Profit margins for many independent, sit-down restaurants have eroded since the pandemic as price hikes haven’t fully accounted for increases in labor, food and other costs, restaurant owners said.
At his Farm Bar restaurant about a mile from Wrigley Field, Callahan’s 11 servers, bartenders and runners made an average of $39.90 an hour including tips last year, according to restaurant records. The restaurant did $2.1 million in sales last year, and Callahan paid $696,567 for wages, benefits and other labor costs. If Callahan had paid the full minimum wage, his labor costs would have been $795,689, the records show.
Farm Bar earned a 3.3% profit last year without factoring in one-time federal aid for restaurants operating during the pandemic, according to the records. The restaurant would have operated at a 1.3% loss if Callahan paid his servers the $15.80 minimum wage, the records show.
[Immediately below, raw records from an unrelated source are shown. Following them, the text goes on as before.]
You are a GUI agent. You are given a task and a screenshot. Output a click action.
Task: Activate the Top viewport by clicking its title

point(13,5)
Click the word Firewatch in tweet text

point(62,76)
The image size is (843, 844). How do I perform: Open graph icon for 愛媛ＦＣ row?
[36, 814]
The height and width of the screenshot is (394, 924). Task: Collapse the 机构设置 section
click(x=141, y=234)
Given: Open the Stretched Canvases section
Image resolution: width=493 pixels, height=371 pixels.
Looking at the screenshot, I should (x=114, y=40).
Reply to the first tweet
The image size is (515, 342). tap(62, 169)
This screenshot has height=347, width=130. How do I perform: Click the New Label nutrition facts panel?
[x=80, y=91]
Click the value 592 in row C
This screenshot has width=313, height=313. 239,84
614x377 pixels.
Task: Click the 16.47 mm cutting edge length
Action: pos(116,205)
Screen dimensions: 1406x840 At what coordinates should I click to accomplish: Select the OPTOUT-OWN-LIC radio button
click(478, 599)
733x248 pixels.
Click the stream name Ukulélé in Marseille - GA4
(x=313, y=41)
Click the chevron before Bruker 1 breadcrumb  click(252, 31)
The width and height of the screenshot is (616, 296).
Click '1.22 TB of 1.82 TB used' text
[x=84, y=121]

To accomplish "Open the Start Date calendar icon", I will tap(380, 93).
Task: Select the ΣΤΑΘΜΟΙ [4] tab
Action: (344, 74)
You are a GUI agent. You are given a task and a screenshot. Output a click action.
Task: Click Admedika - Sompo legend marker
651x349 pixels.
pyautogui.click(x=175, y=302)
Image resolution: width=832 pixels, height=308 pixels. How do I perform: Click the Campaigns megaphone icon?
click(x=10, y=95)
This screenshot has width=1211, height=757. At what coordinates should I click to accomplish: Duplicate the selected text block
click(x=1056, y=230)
An August survey of 315 owners by the Illinois Restaurant Association trade group found that 80% intended to raise menu prices if the city scrapped the tipped wage system. More than 40% said they would introduce new fees on checks, or an automatic service charge.
Few consumers would rather pay higher menu prices instead of the usual tipping option, polls show. Only 16% of 1,201 Chicago diners polled by the National Restaurant Association in August said they preferred higher menu prices over paying a tip or service charge.
Farm Bar serves dishes like roast chicken or salmon to a mostly local clientele, and Callahan said he may begin increasing his prices by 50 cents or a dollar if the wage rules change next year. He could also eliminate server positions and have more customers order through QR codes on menus.